Data provided
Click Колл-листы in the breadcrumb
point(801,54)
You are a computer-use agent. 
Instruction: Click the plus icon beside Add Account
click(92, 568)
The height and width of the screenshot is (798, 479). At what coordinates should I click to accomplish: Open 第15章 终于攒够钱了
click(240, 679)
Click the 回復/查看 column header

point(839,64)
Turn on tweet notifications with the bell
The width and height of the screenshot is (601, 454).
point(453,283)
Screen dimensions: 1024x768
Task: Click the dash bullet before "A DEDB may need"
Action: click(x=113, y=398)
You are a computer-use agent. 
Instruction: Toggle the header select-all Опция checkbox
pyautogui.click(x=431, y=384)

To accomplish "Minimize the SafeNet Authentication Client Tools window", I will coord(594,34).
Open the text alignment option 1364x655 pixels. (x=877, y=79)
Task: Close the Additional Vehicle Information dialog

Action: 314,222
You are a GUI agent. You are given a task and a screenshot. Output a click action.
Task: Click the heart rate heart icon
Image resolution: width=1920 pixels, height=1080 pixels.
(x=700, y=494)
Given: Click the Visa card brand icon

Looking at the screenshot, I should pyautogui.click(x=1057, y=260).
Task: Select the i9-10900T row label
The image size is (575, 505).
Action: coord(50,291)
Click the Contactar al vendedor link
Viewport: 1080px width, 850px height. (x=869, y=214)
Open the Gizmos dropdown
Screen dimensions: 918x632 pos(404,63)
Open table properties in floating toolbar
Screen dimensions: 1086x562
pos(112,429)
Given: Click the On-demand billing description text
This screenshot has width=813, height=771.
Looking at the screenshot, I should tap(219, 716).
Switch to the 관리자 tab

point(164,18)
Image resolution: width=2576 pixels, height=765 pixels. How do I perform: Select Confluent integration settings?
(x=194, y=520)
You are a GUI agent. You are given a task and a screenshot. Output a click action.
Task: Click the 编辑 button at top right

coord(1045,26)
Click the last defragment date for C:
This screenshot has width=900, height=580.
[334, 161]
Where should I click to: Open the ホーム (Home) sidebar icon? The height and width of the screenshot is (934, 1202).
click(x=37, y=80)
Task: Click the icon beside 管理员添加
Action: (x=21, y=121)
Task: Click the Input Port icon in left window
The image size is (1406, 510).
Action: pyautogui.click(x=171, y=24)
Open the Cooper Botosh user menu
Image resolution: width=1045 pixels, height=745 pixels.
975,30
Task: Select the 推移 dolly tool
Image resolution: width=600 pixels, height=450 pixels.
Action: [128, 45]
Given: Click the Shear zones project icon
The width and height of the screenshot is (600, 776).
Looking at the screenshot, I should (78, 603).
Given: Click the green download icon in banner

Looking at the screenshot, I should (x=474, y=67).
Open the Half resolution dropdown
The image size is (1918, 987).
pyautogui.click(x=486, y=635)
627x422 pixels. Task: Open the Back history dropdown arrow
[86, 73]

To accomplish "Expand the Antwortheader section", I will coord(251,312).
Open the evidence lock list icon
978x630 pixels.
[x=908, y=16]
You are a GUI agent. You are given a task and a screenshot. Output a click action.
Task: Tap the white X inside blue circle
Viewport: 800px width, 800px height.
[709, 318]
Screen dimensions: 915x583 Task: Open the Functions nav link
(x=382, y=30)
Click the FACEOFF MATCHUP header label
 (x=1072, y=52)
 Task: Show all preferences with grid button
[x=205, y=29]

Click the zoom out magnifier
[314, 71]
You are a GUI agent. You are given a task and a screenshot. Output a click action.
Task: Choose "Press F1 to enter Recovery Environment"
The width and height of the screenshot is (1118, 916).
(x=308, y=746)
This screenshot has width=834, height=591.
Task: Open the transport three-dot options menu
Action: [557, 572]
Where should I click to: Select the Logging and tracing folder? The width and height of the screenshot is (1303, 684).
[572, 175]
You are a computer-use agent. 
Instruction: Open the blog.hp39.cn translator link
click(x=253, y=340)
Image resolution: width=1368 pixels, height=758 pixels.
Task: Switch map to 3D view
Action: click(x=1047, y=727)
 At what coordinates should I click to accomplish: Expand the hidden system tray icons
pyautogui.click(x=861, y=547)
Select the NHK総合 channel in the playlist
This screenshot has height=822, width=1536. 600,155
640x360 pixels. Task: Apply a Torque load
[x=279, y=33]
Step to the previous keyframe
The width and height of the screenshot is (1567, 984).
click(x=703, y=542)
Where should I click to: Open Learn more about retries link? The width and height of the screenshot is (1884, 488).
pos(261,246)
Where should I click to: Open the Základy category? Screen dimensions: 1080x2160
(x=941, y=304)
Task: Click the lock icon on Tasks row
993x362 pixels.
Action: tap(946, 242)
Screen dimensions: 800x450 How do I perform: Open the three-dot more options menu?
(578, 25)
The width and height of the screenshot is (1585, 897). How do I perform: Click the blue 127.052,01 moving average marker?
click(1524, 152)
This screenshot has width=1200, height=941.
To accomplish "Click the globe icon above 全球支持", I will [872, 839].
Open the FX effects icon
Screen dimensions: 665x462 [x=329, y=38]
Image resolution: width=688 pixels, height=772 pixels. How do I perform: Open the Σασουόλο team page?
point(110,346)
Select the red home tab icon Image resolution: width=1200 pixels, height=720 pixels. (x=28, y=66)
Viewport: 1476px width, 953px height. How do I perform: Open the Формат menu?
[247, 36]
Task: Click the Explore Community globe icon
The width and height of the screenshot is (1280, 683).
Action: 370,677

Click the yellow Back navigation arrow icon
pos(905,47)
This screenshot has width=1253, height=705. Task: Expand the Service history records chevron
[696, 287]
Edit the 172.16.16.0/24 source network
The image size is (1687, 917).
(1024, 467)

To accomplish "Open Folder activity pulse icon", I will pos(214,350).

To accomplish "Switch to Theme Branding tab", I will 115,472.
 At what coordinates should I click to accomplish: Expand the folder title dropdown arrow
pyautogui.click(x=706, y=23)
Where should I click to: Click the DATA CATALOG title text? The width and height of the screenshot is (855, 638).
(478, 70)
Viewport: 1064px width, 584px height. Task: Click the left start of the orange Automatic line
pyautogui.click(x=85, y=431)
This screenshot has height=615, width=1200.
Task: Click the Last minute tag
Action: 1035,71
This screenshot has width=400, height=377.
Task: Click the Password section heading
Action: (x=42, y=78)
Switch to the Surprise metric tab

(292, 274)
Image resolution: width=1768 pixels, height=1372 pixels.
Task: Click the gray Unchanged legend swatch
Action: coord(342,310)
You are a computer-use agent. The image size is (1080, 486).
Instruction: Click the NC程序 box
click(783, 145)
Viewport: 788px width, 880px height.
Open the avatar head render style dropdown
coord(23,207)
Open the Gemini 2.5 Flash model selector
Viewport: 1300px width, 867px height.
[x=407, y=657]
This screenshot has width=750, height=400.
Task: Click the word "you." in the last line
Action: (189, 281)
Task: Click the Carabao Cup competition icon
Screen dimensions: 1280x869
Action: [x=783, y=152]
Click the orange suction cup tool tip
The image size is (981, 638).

Exercise details
The entries above hold a line with "Task: Show all preferences with grid button" and a later line with "Task: Click the lock icon on Tasks row". Write out exactly those lines and all lines between, nothing more.

Task result
 Task: Show all preferences with grid button
[x=205, y=29]

Click the zoom out magnifier
[314, 71]
You are a GUI agent. You are given a task and a screenshot. Output a click action.
Task: Choose "Press F1 to enter Recovery Environment"
The width and height of the screenshot is (1118, 916).
(x=308, y=746)
This screenshot has width=834, height=591.
Task: Open the transport three-dot options menu
Action: [557, 572]
Where should I click to: Select the Logging and tracing folder? The width and height of the screenshot is (1303, 684).
[572, 175]
You are a computer-use agent. 
Instruction: Open the blog.hp39.cn translator link
click(x=253, y=340)
Image resolution: width=1368 pixels, height=758 pixels.
Task: Switch map to 3D view
Action: click(x=1047, y=727)
 At what coordinates should I click to accomplish: Expand the hidden system tray icons
pyautogui.click(x=861, y=547)
Select the NHK総合 channel in the playlist
This screenshot has height=822, width=1536. 600,155
640x360 pixels. Task: Apply a Torque load
[x=279, y=33]
Step to the previous keyframe
The width and height of the screenshot is (1567, 984).
click(x=703, y=542)
Where should I click to: Open Learn more about retries link? The width and height of the screenshot is (1884, 488).
pos(261,246)
Where should I click to: Open the Základy category? Screen dimensions: 1080x2160
(x=941, y=304)
Task: Click the lock icon on Tasks row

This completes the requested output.